*PROBLEM*: Among the records below, how many lines contain the word "value"? The answer is a single number.

BEGIN INFORMATION

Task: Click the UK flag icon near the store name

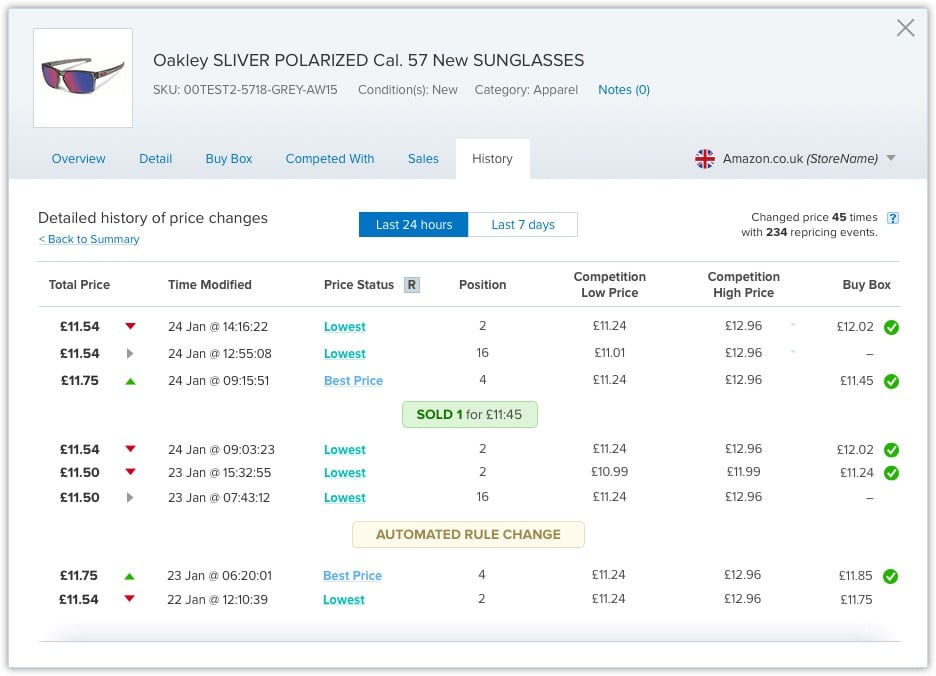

END INFORMATION
BEGIN INFORMATION

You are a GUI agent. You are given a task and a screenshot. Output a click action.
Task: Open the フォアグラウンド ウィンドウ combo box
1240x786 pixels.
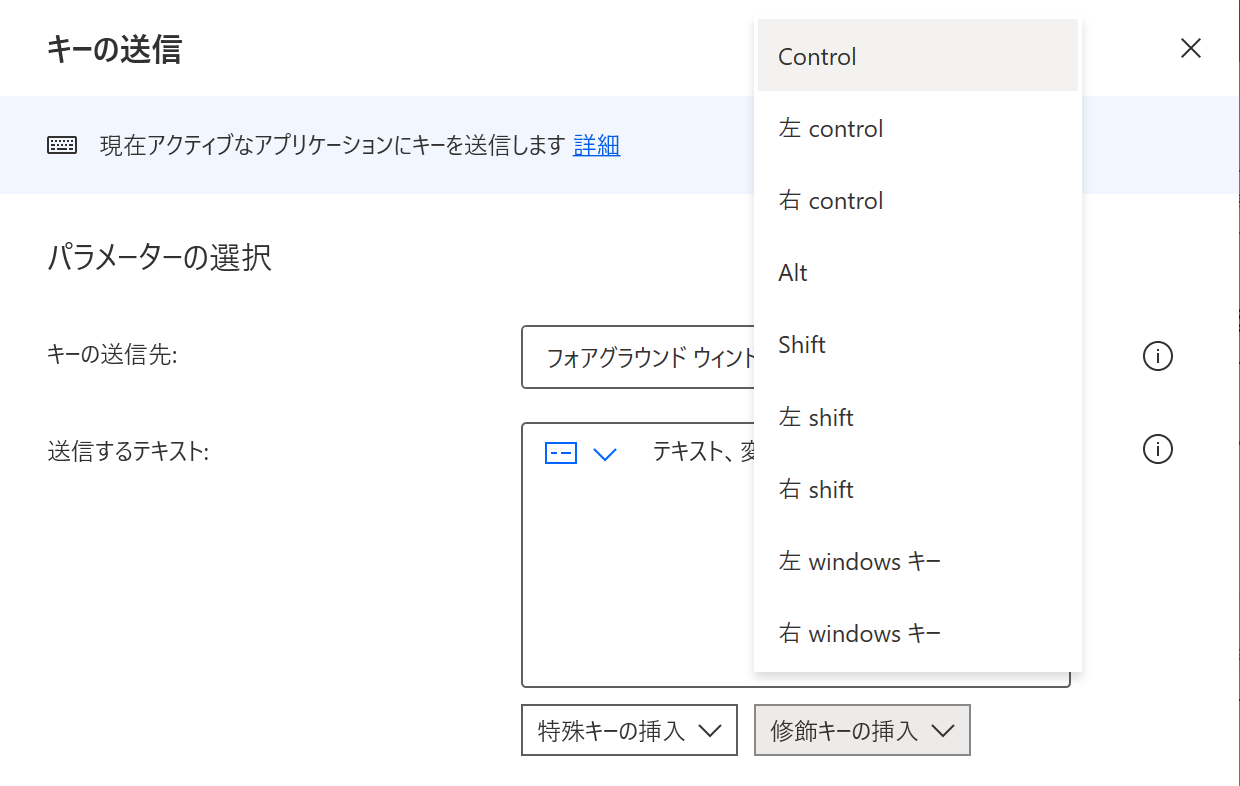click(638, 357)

END INFORMATION
BEGIN INFORMATION

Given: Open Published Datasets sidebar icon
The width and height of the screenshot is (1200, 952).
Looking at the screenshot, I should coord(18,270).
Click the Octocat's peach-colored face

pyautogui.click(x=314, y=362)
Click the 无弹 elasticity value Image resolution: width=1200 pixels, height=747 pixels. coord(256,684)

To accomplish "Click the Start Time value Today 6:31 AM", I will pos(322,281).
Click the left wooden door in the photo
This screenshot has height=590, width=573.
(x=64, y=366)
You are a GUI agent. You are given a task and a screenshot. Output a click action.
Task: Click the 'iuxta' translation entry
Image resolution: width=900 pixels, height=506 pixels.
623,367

END INFORMATION

*ANSWER TO THIS PROBLEM*: 2